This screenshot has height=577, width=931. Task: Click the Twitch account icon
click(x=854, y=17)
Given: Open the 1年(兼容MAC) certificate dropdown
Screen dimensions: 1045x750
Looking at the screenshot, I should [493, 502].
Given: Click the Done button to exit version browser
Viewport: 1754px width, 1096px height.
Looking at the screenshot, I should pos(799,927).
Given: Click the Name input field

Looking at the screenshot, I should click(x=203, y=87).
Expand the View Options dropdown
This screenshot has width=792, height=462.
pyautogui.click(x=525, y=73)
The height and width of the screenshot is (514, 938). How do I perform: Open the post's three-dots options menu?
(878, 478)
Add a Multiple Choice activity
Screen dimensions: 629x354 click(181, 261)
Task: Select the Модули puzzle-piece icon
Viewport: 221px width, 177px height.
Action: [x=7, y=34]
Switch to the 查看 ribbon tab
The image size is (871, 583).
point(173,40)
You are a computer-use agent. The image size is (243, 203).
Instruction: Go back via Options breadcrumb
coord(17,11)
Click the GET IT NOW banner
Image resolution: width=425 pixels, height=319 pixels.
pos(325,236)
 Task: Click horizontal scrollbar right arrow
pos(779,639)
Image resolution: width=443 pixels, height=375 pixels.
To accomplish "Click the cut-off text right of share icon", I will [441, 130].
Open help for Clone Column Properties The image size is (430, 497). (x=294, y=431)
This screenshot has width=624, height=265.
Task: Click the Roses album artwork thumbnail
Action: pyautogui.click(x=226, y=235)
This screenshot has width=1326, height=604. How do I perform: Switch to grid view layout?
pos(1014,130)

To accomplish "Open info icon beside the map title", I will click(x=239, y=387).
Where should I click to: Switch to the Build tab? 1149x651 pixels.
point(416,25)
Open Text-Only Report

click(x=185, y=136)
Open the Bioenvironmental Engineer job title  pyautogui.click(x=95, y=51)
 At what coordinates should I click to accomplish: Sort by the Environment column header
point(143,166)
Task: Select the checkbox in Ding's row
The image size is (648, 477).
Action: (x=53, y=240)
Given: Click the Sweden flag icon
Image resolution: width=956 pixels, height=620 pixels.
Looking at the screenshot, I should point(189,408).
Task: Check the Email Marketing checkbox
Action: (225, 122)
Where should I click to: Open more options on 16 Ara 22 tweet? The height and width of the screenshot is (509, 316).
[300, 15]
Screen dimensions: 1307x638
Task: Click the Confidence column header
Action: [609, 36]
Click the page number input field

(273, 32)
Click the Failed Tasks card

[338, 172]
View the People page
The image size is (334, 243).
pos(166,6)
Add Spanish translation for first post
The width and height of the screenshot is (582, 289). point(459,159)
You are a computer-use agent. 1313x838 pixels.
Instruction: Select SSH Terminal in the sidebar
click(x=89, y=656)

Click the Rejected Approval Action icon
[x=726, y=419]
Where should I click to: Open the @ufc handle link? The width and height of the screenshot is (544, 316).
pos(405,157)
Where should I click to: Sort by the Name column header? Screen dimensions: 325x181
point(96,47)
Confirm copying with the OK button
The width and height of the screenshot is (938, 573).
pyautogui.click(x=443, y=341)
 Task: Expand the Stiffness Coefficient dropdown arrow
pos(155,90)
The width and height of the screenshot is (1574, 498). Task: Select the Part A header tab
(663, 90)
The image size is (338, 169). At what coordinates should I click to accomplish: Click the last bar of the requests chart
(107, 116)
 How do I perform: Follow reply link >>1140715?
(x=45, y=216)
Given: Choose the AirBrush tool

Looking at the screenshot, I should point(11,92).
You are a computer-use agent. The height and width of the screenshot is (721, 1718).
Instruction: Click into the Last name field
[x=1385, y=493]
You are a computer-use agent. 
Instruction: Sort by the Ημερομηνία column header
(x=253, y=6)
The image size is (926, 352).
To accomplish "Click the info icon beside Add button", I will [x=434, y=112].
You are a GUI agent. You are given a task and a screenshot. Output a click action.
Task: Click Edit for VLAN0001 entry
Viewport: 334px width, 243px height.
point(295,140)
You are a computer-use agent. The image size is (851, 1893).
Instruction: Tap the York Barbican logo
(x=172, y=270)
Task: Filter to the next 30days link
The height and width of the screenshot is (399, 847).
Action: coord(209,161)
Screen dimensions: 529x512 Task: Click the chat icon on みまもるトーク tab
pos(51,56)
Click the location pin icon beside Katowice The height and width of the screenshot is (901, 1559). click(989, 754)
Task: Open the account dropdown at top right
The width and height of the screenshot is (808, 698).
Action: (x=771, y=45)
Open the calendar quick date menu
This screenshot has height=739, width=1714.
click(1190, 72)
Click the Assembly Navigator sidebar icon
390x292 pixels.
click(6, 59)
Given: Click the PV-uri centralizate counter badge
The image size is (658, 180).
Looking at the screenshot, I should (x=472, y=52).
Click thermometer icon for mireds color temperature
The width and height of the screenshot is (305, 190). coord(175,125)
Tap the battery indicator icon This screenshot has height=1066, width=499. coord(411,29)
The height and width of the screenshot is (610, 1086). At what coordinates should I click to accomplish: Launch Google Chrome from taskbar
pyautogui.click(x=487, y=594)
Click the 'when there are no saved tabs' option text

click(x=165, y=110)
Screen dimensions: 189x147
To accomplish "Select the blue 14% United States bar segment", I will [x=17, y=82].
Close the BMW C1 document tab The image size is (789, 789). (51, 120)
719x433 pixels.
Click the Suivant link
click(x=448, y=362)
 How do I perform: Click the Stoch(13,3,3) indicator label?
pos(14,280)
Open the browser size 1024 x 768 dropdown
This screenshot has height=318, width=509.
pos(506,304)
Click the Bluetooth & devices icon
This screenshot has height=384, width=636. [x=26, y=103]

- [What to do] Reproduce every line of the data exactly as it was written.

- [Response to the exercise]
This screenshot has height=577, width=931. Task: Click the Twitch account icon
click(x=854, y=17)
Given: Open the 1年(兼容MAC) certificate dropdown
Screen dimensions: 1045x750
Looking at the screenshot, I should [493, 502].
Given: Click the Done button to exit version browser
Viewport: 1754px width, 1096px height.
Looking at the screenshot, I should pos(799,927).
Given: Click the Name input field

Looking at the screenshot, I should click(x=203, y=87).
Expand the View Options dropdown
This screenshot has width=792, height=462.
pyautogui.click(x=525, y=73)
The height and width of the screenshot is (514, 938). How do I perform: Open the post's three-dots options menu?
(878, 478)
Add a Multiple Choice activity
Screen dimensions: 629x354 click(181, 261)
Task: Select the Модули puzzle-piece icon
Viewport: 221px width, 177px height.
Action: [x=7, y=34]
Switch to the 查看 ribbon tab
The image size is (871, 583).
point(173,40)
You are a computer-use agent. The image size is (243, 203).
Instruction: Go back via Options breadcrumb
coord(17,11)
Click the GET IT NOW banner
Image resolution: width=425 pixels, height=319 pixels.
pos(325,236)
 Task: Click horizontal scrollbar right arrow
pos(779,639)
Image resolution: width=443 pixels, height=375 pixels.
To accomplish "Click the cut-off text right of share icon", I will [441, 130].
Open help for Clone Column Properties The image size is (430, 497). (x=294, y=431)
This screenshot has width=624, height=265.
Task: Click the Roses album artwork thumbnail
Action: pyautogui.click(x=226, y=235)
This screenshot has width=1326, height=604. How do I perform: Switch to grid view layout?
pos(1014,130)

To accomplish "Open info icon beside the map title", I will click(x=239, y=387).
Where should I click to: Switch to the Build tab? 1149x651 pixels.
point(416,25)
Open Text-Only Report

click(x=185, y=136)
Open the Bioenvironmental Engineer job title  pyautogui.click(x=95, y=51)
 At what coordinates should I click to accomplish: Sort by the Environment column header
point(143,166)
Task: Select the checkbox in Ding's row
The image size is (648, 477).
Action: (x=53, y=240)
Given: Click the Sweden flag icon
Image resolution: width=956 pixels, height=620 pixels.
Looking at the screenshot, I should point(189,408).
Task: Check the Email Marketing checkbox
Action: (225, 122)
Where should I click to: Open more options on 16 Ara 22 tweet? The height and width of the screenshot is (509, 316).
[300, 15]
Screen dimensions: 1307x638
Task: Click the Confidence column header
Action: [609, 36]
Click the page number input field

(273, 32)
Click the Failed Tasks card

[338, 172]
View the People page
The image size is (334, 243).
pos(166,6)
Add Spanish translation for first post
The width and height of the screenshot is (582, 289). point(459,159)
You are a computer-use agent. 1313x838 pixels.
Instruction: Select SSH Terminal in the sidebar
click(x=89, y=656)

Click the Rejected Approval Action icon
[x=726, y=419]
Where should I click to: Open the @ufc handle link? The width and height of the screenshot is (544, 316).
pos(405,157)
Where should I click to: Sort by the Name column header? Screen dimensions: 325x181
point(96,47)
Confirm copying with the OK button
The width and height of the screenshot is (938, 573).
pyautogui.click(x=443, y=341)
 Task: Expand the Stiffness Coefficient dropdown arrow
pos(155,90)
The width and height of the screenshot is (1574, 498). Task: Select the Part A header tab
(663, 90)
The image size is (338, 169). At what coordinates should I click to accomplish: Click the last bar of the requests chart
(107, 116)
 How do I perform: Follow reply link >>1140715?
(x=45, y=216)
Given: Choose the AirBrush tool

Looking at the screenshot, I should point(11,92).
You are a computer-use agent. The height and width of the screenshot is (721, 1718).
Instruction: Click into the Last name field
[x=1385, y=493]
You are a computer-use agent. 
Instruction: Sort by the Ημερομηνία column header
(x=253, y=6)
The image size is (926, 352).
To accomplish "Click the info icon beside Add button", I will [x=434, y=112].
You are a GUI agent. You are given a task and a screenshot. Output a click action.
Task: Click Edit for VLAN0001 entry
Viewport: 334px width, 243px height.
point(295,140)
You are a computer-use agent. The image size is (851, 1893).
Instruction: Tap the York Barbican logo
(x=172, y=270)
Task: Filter to the next 30days link
The height and width of the screenshot is (399, 847).
Action: coord(209,161)
Screen dimensions: 529x512 Task: Click the chat icon on みまもるトーク tab
pos(51,56)
Click the location pin icon beside Katowice The height and width of the screenshot is (901, 1559). click(989, 754)
Task: Open the account dropdown at top right
The width and height of the screenshot is (808, 698).
Action: (x=771, y=45)
Open the calendar quick date menu
This screenshot has height=739, width=1714.
click(1190, 72)
Click the Assembly Navigator sidebar icon
390x292 pixels.
click(6, 59)
Given: Click the PV-uri centralizate counter badge
The image size is (658, 180).
Looking at the screenshot, I should (x=472, y=52).
Click thermometer icon for mireds color temperature
The width and height of the screenshot is (305, 190). coord(175,125)
Tap the battery indicator icon This screenshot has height=1066, width=499. coord(411,29)
The height and width of the screenshot is (610, 1086). At what coordinates should I click to accomplish: Launch Google Chrome from taskbar
pyautogui.click(x=487, y=594)
Click the 'when there are no saved tabs' option text

click(x=165, y=110)
Screen dimensions: 189x147
To accomplish "Select the blue 14% United States bar segment", I will [x=17, y=82].
Close the BMW C1 document tab The image size is (789, 789). (51, 120)
719x433 pixels.
Click the Suivant link
click(x=448, y=362)
 How do I perform: Click the Stoch(13,3,3) indicator label?
pos(14,280)
Open the browser size 1024 x 768 dropdown
This screenshot has height=318, width=509.
pos(506,304)
Click the Bluetooth & devices icon
This screenshot has height=384, width=636. [x=26, y=103]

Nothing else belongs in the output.